EXERCISE OBJECTIVE ::
Reproduce the passage from the podcast transcript on teen fruit and vegetable intake, starting at "Date Released: 12/8/2011." and ending after "Dr. Robert Gaynes.".

SELECTED EXCERPT ::
▶
Parents have been asking kids to eat their fruits and vegetables for years. A recent survey found that many high-school–aged kids aren’t listening. In this podcast, Dr. Sonia Kim discusses the importance of getting teenagers to eat a healthy diet. Created: 12/8/2011 by MMWR.
Date Released: 12/8/2011. Series Name: A Cup of Health with CDC.
A CUP OF HEALTH WITH CDC
Eat Your Fruits and Veggies
Fruit and Vegetable Consumption Among High School Students — United States, 2010
Recorded: December 6, 2011; posted: December 8, 2011
[Announcer] This program is presented by the Centers for Disease Control and Prevention.
[Dr. Gaynes] Welcome to A Cup of Health with CDC, a weekly feature of the MMWR, the Morbidity and Mortality Weekly Report. I'm your host, Dr. Robert Gaynes.
Parents have been asking kids to eat their fruits and vegetables for years. A recent survey found that many high-school–aged kids aren't listening.
Dr. Sonia Kim is an epidemiologist with CDC's National Center for Chronic Disease Prevention and Health Promotion. She's joining us today to discuss the importance of getting teenagers to eat a healthy diet. Welcome to the show, Sonia.
[Dr. Kim] Thank you. I'm glad to be here.
[Dr. Gaynes] Sonia, are teenagers eating enough fruits and vegetables?
[Dr. Kim] The short answer is no. We found that one in four teens were eating fruit less than once a day and one in three were eating vegetables less than once a day.
[Dr. Gaynes] What is the daily recommended amount of fruits and vegetables?
[Dr. Kim] Well, for teens who get less than 30 minutes of exercise, girls should get one and a half cups of fruit and two and a half cups of vegetables each day, and boys should get two cups of fruit and three cups of vegetables each day. One cup is about one medium apple, eight strawberries, or one large tomato. For kids who get 30 minutes or more of exercise, those recommendations would be a little bit higher.
[Dr. Gaynes] Sonia, why is it so tough to get teenagers to eat a healthy diet?
[Dr. Kim] Well, one reason could be that their schools and community environments aren't supportive of healthy choices, meaning that there aren't enough fruits and vegetables around them to make it easy to eat those foods during meals and snacks.
[Dr. Gaynes] Why is it so important to eat a diet that's high in fruits and vegetables?
[Dr. Kim] Fruits and vegetables are important for maintaining a healthy weight. In general, they're low in calories and high in fiber and water. A diet high in fruits and vegetables reduces the risk of chronic diseases, like heart disease, some cancers, stroke, and diabetes. And we're especially concerned about the dietary behaviors of children because we know these habits follow people into adulthood. We want to establish healthy habits at a young age.
[Dr. Gaynes] What are some strategies for getting young people to eat more fruits and vegetables?
◀
PROVIDED MATERIAL ::
▶
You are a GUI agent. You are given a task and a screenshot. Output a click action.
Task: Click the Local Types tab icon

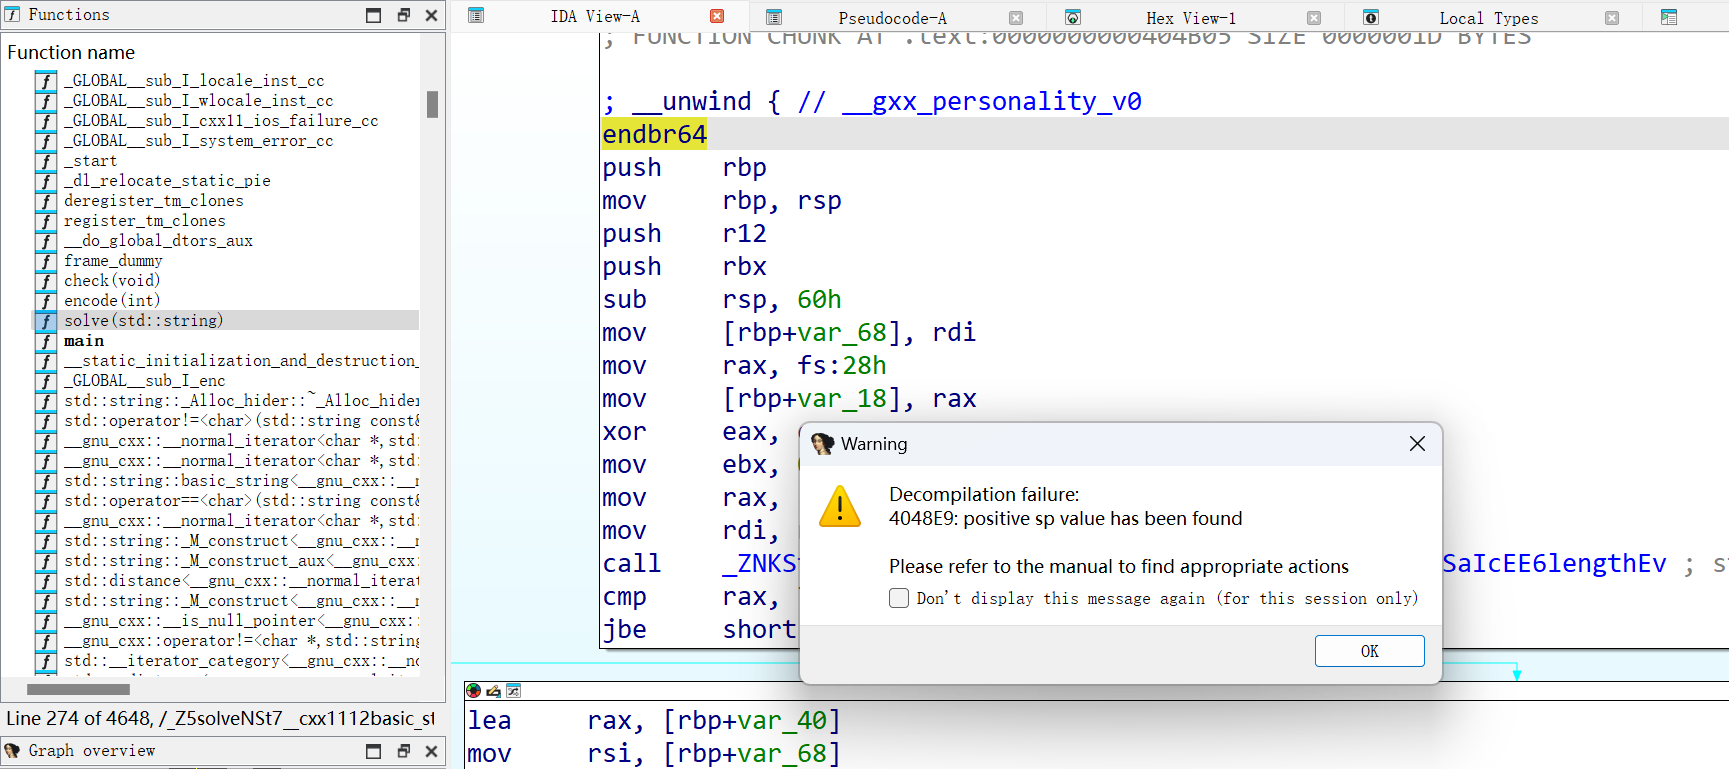1371,17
◀
RESPONSE BELOW ::
Date Released: 12/8/2011. Series Name: A Cup of Health with CDC.
A CUP OF HEALTH WITH CDC
Eat Your Fruits and Veggies
Fruit and Vegetable Consumption Among High School Students — United States, 2010
Recorded: December 6, 2011; posted: December 8, 2011
[Announcer] This program is presented by the Centers for Disease Control and Prevention.
[Dr. Gaynes] Welcome to A Cup of Health with CDC, a weekly feature of the MMWR, the Morbidity and Mortality Weekly Report. I'm your host, Dr. Robert Gaynes.